==== Task data

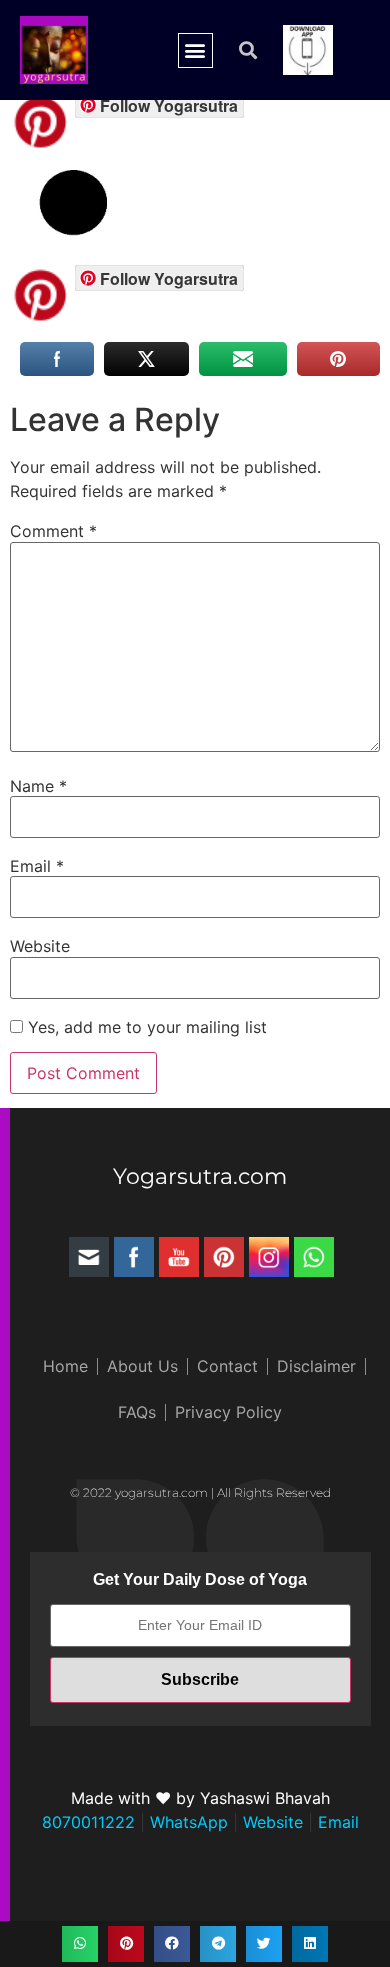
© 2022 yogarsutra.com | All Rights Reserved (200, 1492)
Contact (227, 1366)
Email (37, 866)
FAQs (137, 1412)
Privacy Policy (228, 1412)
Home (65, 1366)
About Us (142, 1366)
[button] (195, 50)
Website (40, 946)
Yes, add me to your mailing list (145, 1027)
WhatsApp (186, 1822)
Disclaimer (316, 1366)
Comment (53, 531)
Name (38, 786)
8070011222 (88, 1822)
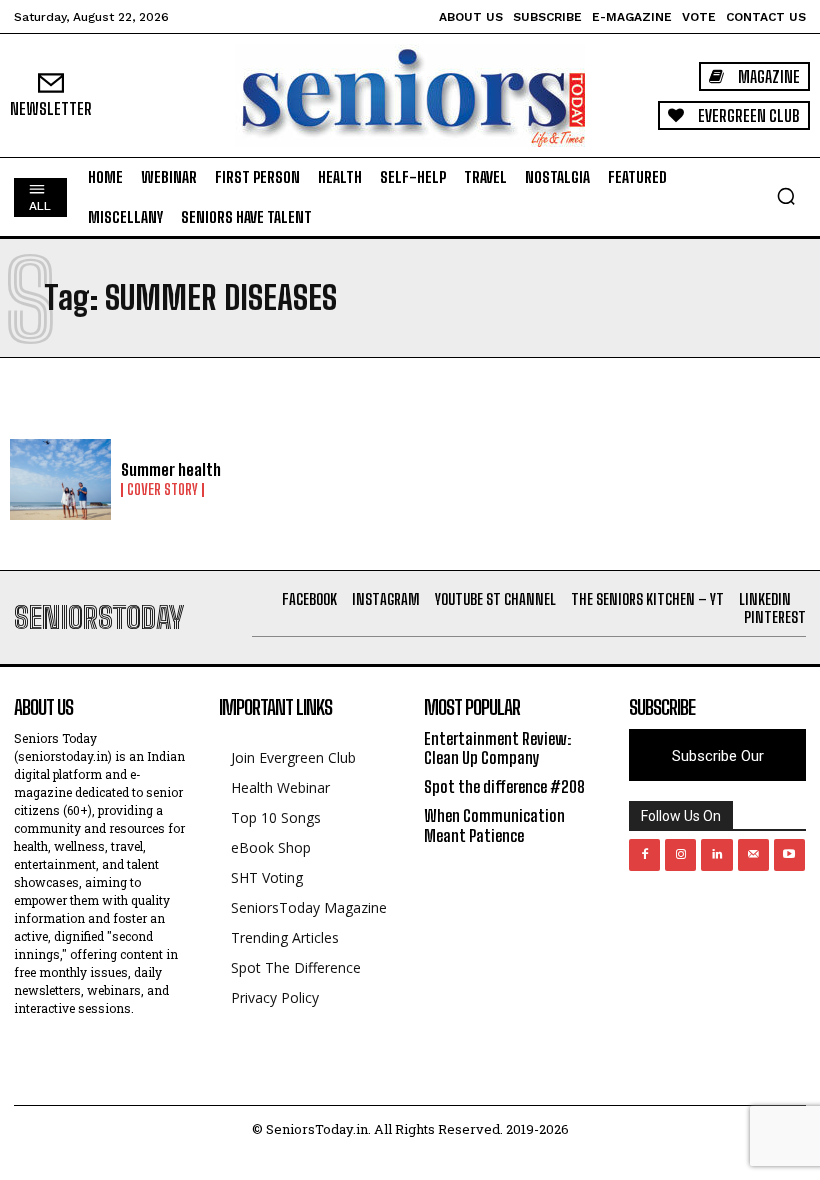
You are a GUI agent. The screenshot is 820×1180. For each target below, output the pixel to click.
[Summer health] (60, 479)
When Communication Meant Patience (494, 825)
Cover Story (162, 490)
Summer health (171, 469)
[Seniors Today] (410, 95)
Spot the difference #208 (504, 786)
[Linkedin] (716, 854)
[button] (786, 196)
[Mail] (753, 854)
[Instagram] (680, 854)
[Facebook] (644, 854)
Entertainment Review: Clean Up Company (497, 748)
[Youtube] (789, 854)
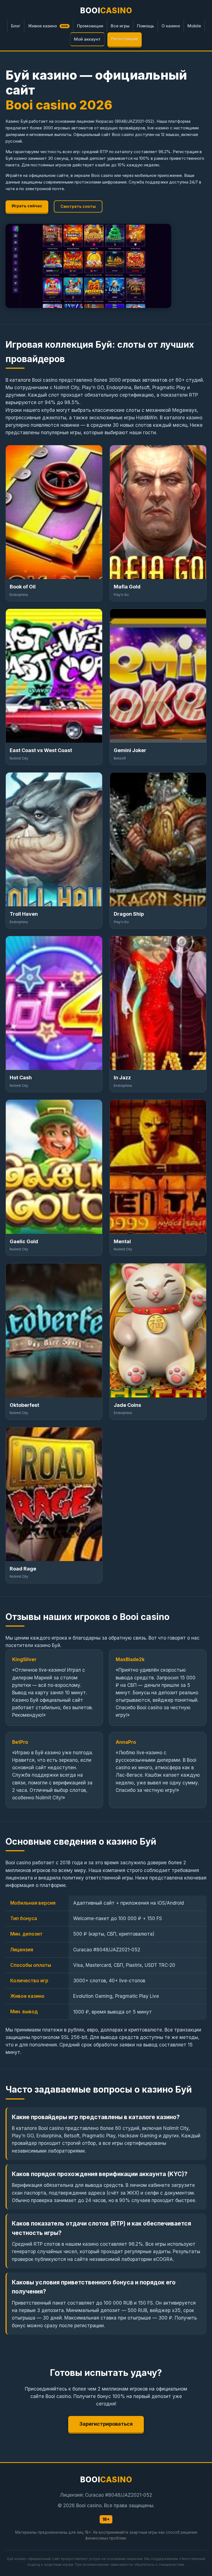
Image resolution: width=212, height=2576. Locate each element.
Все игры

========

Lines from the one that contains "Name (38, 786)" through the last line of the data above are to be extracted exactly, with no pictures and no other lines.

Name (38, 786)
8070011222 (88, 1822)
You are a GUI agent. The screenshot is 820×1180. For each target below, output the pixel to click.
[Summer health] (60, 479)
When Communication Meant Patience (494, 825)
Cover Story (162, 490)
Summer health (171, 469)
[Seniors Today] (410, 95)
Spot the difference #208 (504, 786)
[Linkedin] (716, 854)
[button] (786, 196)
[Mail] (753, 854)
[Instagram] (680, 854)
[Facebook] (644, 854)
Entertainment Review: Clean Up Company (497, 748)
[Youtube] (789, 854)
Image resolution: width=212, height=2576. Locate each element.
Все игры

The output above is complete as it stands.